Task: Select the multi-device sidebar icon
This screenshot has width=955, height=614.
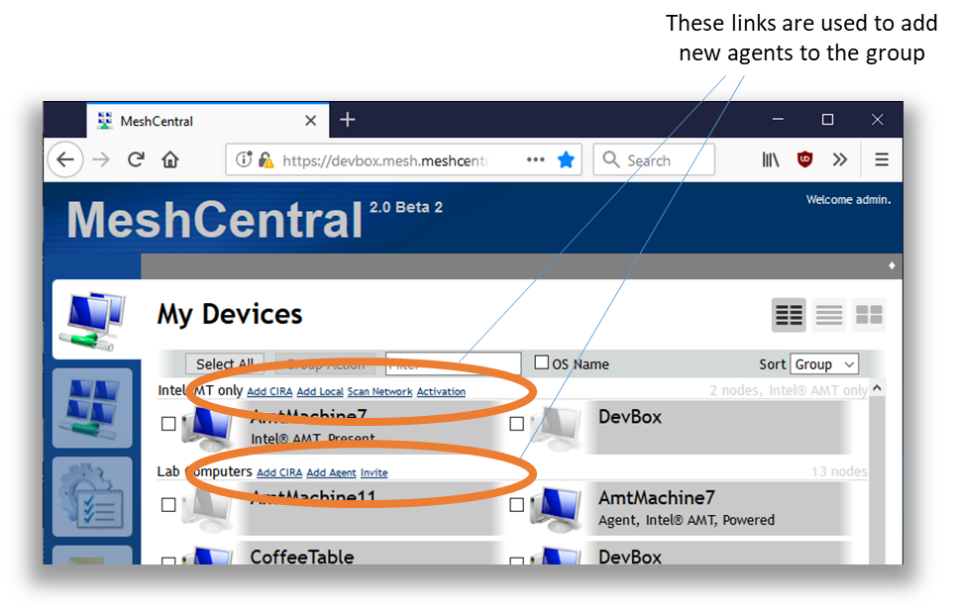Action: [x=92, y=408]
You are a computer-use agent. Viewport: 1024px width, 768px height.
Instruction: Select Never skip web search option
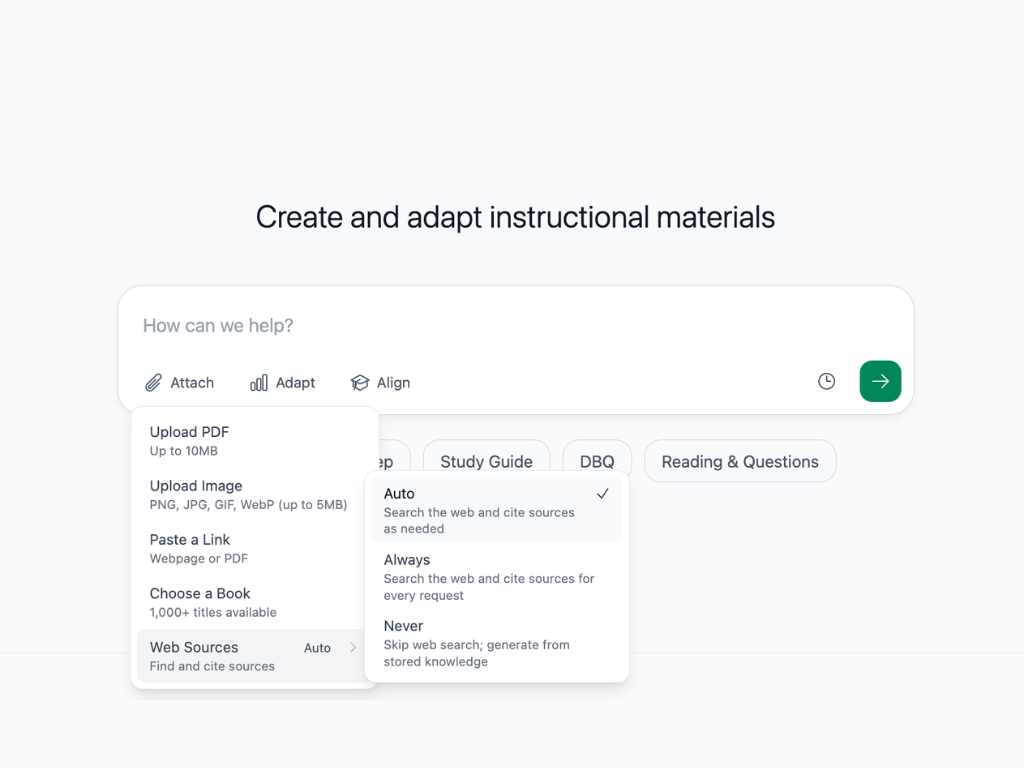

****************************************

= Problem requirements =
Once the pictures are removed, return the entries exactly as they stand.

= Result for this exercise =
Task: Select the multi-device sidebar icon
This screenshot has width=955, height=614.
Action: [x=92, y=408]
You are a computer-use agent. Viewport: 1024px width, 768px height.
Instruction: Select Never skip web search option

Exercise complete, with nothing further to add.